Rising, in 2008 and 2009, increased his salary in order to siphon monies held by RHPIC for the benefit of plan beneficiaries and in 2009 and 2010, he began to kite checks between various bank accounts he controlled for himself, RHPI and RHPIC, in order to create a false impression as to the financial status of the businesses. Between July and November, 2010, Rising directed employees to falsely represent to various plan beneficiaries and employers that claims for health care services were paid when they were not to deflect concerns about the plans. During the same time, Rising directed employees to send balance sheets to clients which falsely represented the client’s account balances. In late 2010, Rising created bills and invoices that billed and created false indebtedness to the employers for payments RHPIC made for beneficiary and health care provider claims.

There were over 250 individuals, businesses and governmental agencies, for example school districts, that constituted victims of Rising’s crimes with an aggregated loss to the victims between $2.5 million to $7 million.

“Employees and companies trusted the defendant to take care of a vital matter – their health care insurance coverage,” said U.S. Attorney John Walsh. “He took their money, and betrayed their trust, and will now face the consequences of his actions.”

“This sentencing sends a clear message, executives who misuse their positions of trust within their corporations will be held accountable,” said Sean Sowards, Special Agent in Charge, IRS Criminal Investigation, Denver Field Office. “This successful investigation was due to the cooperative efforts of our law enforcement partners – the U.S. Attorney’s Office and the Department of Labor’s Employee Benefits Security Administration.”

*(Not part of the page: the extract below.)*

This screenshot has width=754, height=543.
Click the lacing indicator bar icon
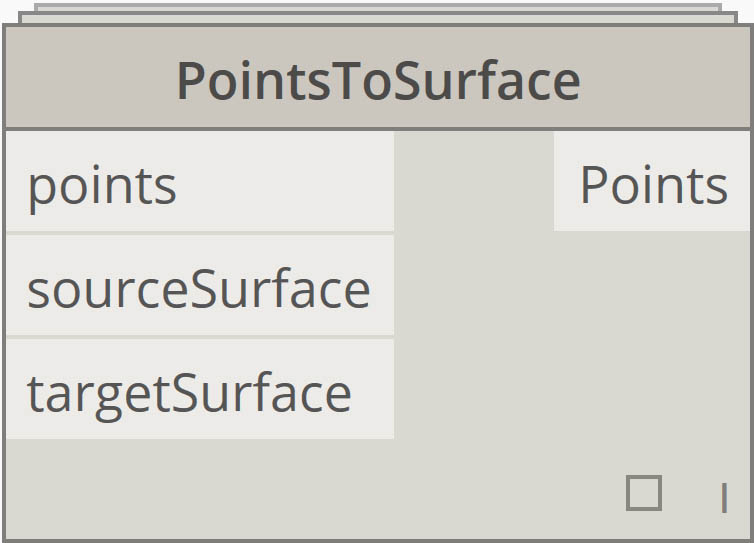point(724,497)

Following today’s sentencing, James Purcell, Regional Director of the U.S. Department of Labor’s Employee Benefits Security Administration’s Kansas City Regional Office, said, “This sentencing shows that the Labor Department is committed to ensuring that justice is served for those who steal from their workers. We continue to aggressively investigate those who steal from plan participants and their beneficiaries through our Health Benefits Security Program.”

This case was investigated by Internal Revenue Service – Criminal Investigation (IRS CI), and the Department of Labor Employee Benefits Security Administration (DOL-EBSA).

The case was prosecuted by Assistant U.S. Attorneys Jaime Peña and Tonya Andrews.